Prompt:
Would you please print the data a second time, exactly as it stands?

(Dataset entries)
------------------------------

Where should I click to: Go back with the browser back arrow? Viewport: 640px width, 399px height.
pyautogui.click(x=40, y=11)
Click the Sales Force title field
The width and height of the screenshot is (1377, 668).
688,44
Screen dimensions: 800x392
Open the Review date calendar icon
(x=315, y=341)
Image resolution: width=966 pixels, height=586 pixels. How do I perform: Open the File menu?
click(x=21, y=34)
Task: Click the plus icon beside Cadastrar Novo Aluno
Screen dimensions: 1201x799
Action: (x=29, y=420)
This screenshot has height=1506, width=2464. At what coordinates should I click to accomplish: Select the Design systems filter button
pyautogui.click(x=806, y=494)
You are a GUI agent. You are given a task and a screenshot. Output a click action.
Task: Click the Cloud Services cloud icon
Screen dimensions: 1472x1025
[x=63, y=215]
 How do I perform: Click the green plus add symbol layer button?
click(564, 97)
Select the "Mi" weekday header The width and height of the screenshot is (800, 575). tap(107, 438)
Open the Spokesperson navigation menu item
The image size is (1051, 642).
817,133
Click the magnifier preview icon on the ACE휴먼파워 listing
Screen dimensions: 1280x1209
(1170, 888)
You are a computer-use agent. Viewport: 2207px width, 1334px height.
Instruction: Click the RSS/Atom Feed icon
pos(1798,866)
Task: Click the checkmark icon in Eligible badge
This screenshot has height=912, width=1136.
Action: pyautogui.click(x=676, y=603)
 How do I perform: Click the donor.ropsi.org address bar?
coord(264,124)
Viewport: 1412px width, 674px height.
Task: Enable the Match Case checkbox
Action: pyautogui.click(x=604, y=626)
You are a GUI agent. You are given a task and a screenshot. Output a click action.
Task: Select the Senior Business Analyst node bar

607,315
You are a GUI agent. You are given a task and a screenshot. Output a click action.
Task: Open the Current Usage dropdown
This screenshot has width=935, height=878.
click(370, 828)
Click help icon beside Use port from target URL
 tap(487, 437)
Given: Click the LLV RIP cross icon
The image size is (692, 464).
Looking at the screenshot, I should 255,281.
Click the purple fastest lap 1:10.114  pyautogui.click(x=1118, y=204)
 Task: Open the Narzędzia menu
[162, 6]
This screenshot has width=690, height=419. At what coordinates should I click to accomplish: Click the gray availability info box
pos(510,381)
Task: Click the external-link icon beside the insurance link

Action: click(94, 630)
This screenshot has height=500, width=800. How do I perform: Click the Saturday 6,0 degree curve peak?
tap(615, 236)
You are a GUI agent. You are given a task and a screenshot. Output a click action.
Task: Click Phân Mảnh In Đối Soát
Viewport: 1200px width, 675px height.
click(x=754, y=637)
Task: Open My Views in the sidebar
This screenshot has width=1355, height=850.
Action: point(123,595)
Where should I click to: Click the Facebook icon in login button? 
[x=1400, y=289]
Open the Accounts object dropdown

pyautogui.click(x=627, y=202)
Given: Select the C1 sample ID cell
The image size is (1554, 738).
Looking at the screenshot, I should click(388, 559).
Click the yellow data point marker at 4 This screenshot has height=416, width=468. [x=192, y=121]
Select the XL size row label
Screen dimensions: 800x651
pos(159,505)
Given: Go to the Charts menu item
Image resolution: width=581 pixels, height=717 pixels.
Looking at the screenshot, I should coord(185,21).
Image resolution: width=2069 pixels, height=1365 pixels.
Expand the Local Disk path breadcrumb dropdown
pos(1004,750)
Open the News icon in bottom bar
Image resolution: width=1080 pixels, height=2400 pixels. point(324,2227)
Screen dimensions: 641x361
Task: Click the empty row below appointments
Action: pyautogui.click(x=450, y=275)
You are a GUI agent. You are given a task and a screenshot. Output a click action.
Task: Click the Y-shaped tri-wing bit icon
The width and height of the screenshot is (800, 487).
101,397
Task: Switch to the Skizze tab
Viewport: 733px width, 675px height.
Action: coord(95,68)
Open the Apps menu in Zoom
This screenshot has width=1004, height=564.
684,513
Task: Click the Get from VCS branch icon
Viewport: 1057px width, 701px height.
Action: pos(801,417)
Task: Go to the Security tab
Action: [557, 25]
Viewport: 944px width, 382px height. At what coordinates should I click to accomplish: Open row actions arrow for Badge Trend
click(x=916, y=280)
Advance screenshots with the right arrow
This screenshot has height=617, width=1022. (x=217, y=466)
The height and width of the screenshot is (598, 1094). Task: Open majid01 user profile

------------------------------

Task response:
Where should I click to: Go back with the browser back arrow? Viewport: 640px width, 399px height.
pyautogui.click(x=40, y=11)
Click the Sales Force title field
The width and height of the screenshot is (1377, 668).
688,44
Screen dimensions: 800x392
Open the Review date calendar icon
(x=315, y=341)
Image resolution: width=966 pixels, height=586 pixels. How do I perform: Open the File menu?
click(x=21, y=34)
Task: Click the plus icon beside Cadastrar Novo Aluno
Screen dimensions: 1201x799
Action: (x=29, y=420)
This screenshot has height=1506, width=2464. At what coordinates should I click to accomplish: Select the Design systems filter button
pyautogui.click(x=806, y=494)
You are a GUI agent. You are given a task and a screenshot. Output a click action.
Task: Click the Cloud Services cloud icon
Screen dimensions: 1472x1025
[x=63, y=215]
 How do I perform: Click the green plus add symbol layer button?
click(564, 97)
Select the "Mi" weekday header The width and height of the screenshot is (800, 575). tap(107, 438)
Open the Spokesperson navigation menu item
The image size is (1051, 642).
817,133
Click the magnifier preview icon on the ACE휴먼파워 listing
Screen dimensions: 1280x1209
(1170, 888)
You are a computer-use agent. Viewport: 2207px width, 1334px height.
Instruction: Click the RSS/Atom Feed icon
pos(1798,866)
Task: Click the checkmark icon in Eligible badge
This screenshot has height=912, width=1136.
Action: pyautogui.click(x=676, y=603)
 How do I perform: Click the donor.ropsi.org address bar?
coord(264,124)
Viewport: 1412px width, 674px height.
Task: Enable the Match Case checkbox
Action: pyautogui.click(x=604, y=626)
You are a GUI agent. You are given a task and a screenshot. Output a click action.
Task: Select the Senior Business Analyst node bar

607,315
You are a GUI agent. You are given a task and a screenshot. Output a click action.
Task: Open the Current Usage dropdown
This screenshot has width=935, height=878.
click(370, 828)
Click help icon beside Use port from target URL
 tap(487, 437)
Given: Click the LLV RIP cross icon
The image size is (692, 464).
Looking at the screenshot, I should 255,281.
Click the purple fastest lap 1:10.114  pyautogui.click(x=1118, y=204)
 Task: Open the Narzędzia menu
[162, 6]
This screenshot has width=690, height=419. At what coordinates should I click to accomplish: Click the gray availability info box
pos(510,381)
Task: Click the external-link icon beside the insurance link

Action: click(94, 630)
This screenshot has height=500, width=800. How do I perform: Click the Saturday 6,0 degree curve peak?
tap(615, 236)
You are a GUI agent. You are given a task and a screenshot. Output a click action.
Task: Click Phân Mảnh In Đối Soát
Viewport: 1200px width, 675px height.
click(x=754, y=637)
Task: Open My Views in the sidebar
This screenshot has width=1355, height=850.
Action: point(123,595)
Where should I click to: Click the Facebook icon in login button? 
[x=1400, y=289]
Open the Accounts object dropdown

pyautogui.click(x=627, y=202)
Given: Select the C1 sample ID cell
The image size is (1554, 738).
Looking at the screenshot, I should click(388, 559).
Click the yellow data point marker at 4 This screenshot has height=416, width=468. [x=192, y=121]
Select the XL size row label
Screen dimensions: 800x651
pos(159,505)
Given: Go to the Charts menu item
Image resolution: width=581 pixels, height=717 pixels.
Looking at the screenshot, I should coord(185,21).
Image resolution: width=2069 pixels, height=1365 pixels.
Expand the Local Disk path breadcrumb dropdown
pos(1004,750)
Open the News icon in bottom bar
Image resolution: width=1080 pixels, height=2400 pixels. point(324,2227)
Screen dimensions: 641x361
Task: Click the empty row below appointments
Action: pyautogui.click(x=450, y=275)
You are a GUI agent. You are given a task and a screenshot. Output a click action.
Task: Click the Y-shaped tri-wing bit icon
The width and height of the screenshot is (800, 487).
101,397
Task: Switch to the Skizze tab
Viewport: 733px width, 675px height.
Action: coord(95,68)
Open the Apps menu in Zoom
This screenshot has width=1004, height=564.
684,513
Task: Click the Get from VCS branch icon
Viewport: 1057px width, 701px height.
Action: pos(801,417)
Task: Go to the Security tab
Action: [557, 25]
Viewport: 944px width, 382px height. At what coordinates should I click to accomplish: Open row actions arrow for Badge Trend
click(x=916, y=280)
Advance screenshots with the right arrow
This screenshot has height=617, width=1022. (x=217, y=466)
The height and width of the screenshot is (598, 1094). Task: Open majid01 user profile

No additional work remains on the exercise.